Suspended judgment is the right starting posture, and it is also where the evidence resolves rather than where it stalls. The conspiratorial counter-narrative asks us to believe that thousands of independent researchers across rival nations and registries have kept a single secret for a quarter century, while the official narrative asks only that we read what those researchers actually published. The second is the lighter lift. Hesitancy deserves to be met with the record rather than with scorn, because the record is, in this instance, clearer than the public argument around it. Vaccines carry genuine and rare risks, every package insert lists them, and that honesty is exactly what separates the documented from the speculative. Testing claim against archive is the standard I bring to every case in this running investigation of documented and speculative history.
Frequently Asked Questions
Does the MMR vaccine cause autism?
No. The claim came from a 1998 Lancet paper that was retracted in 2010 and ruled fraudulent, and its author was struck off the UK medical register. Studies of more than a million children, including a 657,461-child Danish cohort in 2019, found no association between MMR and autism.
What is vaccine hesitancy?
Vaccine hesitancy is the delay in acceptance or refusal of vaccines despite their being available, as defined by the World Health Organization’s expert group in 2014. It ranges from delaying a single dose to refusing the full schedule and is shaped by confidence, complacency, and convenience.
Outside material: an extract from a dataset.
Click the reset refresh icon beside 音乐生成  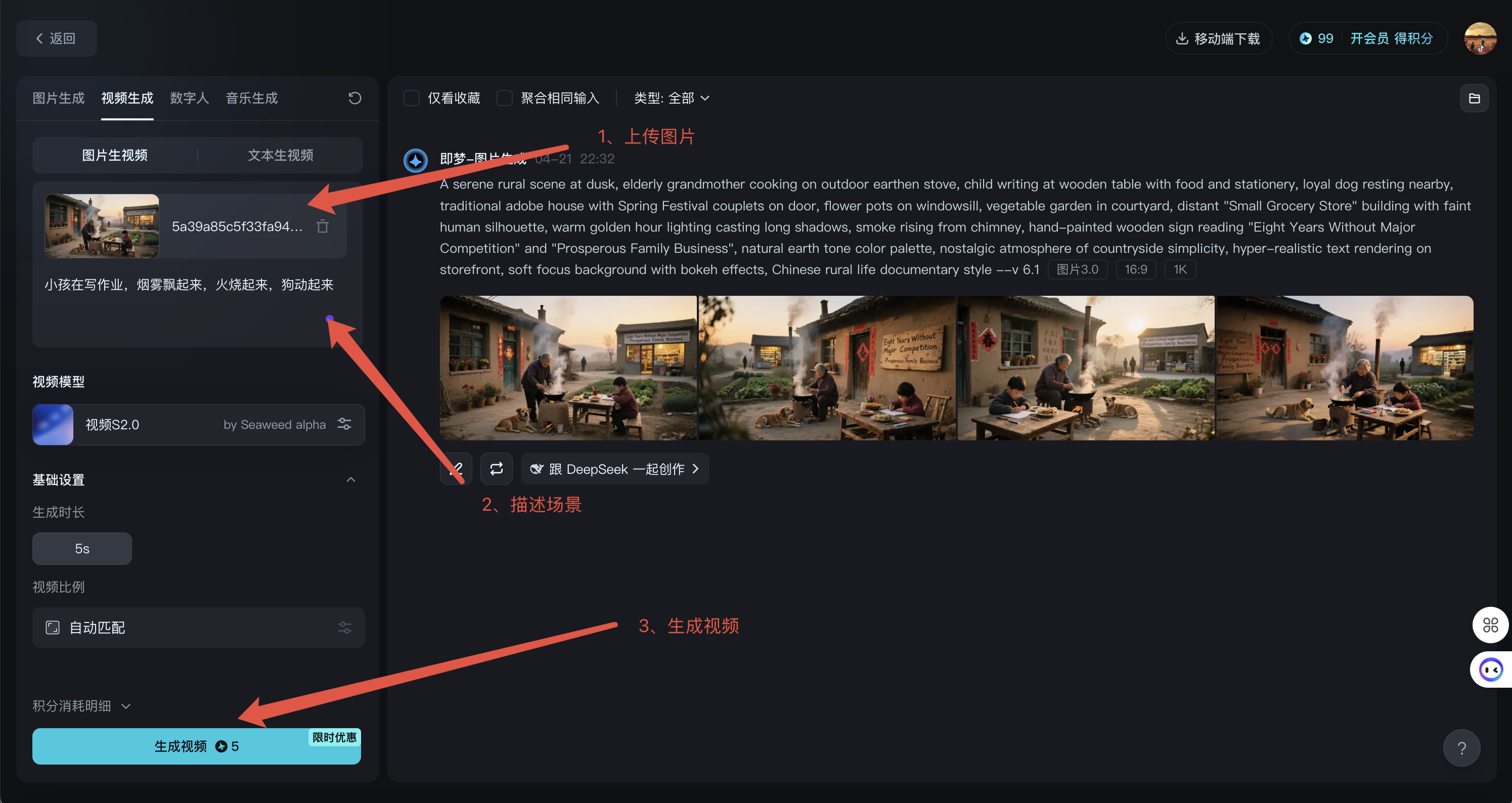[x=354, y=98]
Why was thimerosal removed from vaccines if it was safe?
Thimerosal was removed from routine childhood vaccines in the United States by 2001 as a precaution, before any evidence of harm. Autism diagnoses continued to rise afterward, and the Institute of Medicine’s 2004 review of more than 200 studies found no causal link between thimerosal and autism.
Can VAERS reports prove a vaccine caused a death or injury?
No. The Vaccine Adverse Event Reporting System is a passive database that accepts unverified reports from anyone and cannot establish causation. It functions as an early-warning system; when reports cluster, the CDC and FDA investigate using controlled databases where a causal link can actually be tested.
Are the aluminum and formaldehyde in vaccines dangerous?
No, at the doses used. The full childhood schedule delivers about 4.4 milligrams of aluminum over six months, less than an infant gets from breast milk. The formaldehyde left in a dose is far below the amount the body produces naturally; a pear contains roughly sixty times more.
Is vaccine hesitancy a new phenomenon?
No. Organized opposition dates to Britain’s Vaccination Act of 1853, and a Leicester demonstration in 1885 drew about 100,000 people. Resistance has long mixed genuine objections to compulsion with safety fears, some rooted in real failures like the 1955 Cutter polio vaccine disaster.
How contagious is measles, and why does coverage matter?
Measles is among the most contagious diseases known, with one case capable of infecting 12 to 18 susceptible people. Stopping transmission requires about 92 to 95 percent of a community to be immune, so even small drops in vaccination coverage can trigger outbreaks.
How many measles cases did the United States see in 2025?
The United States confirmed 2,288 measles cases in 2025, the most since 1991, according to the CDC. About 97 percent of those infected were unvaccinated, and most cases were linked to one of 48 outbreaks recorded that year.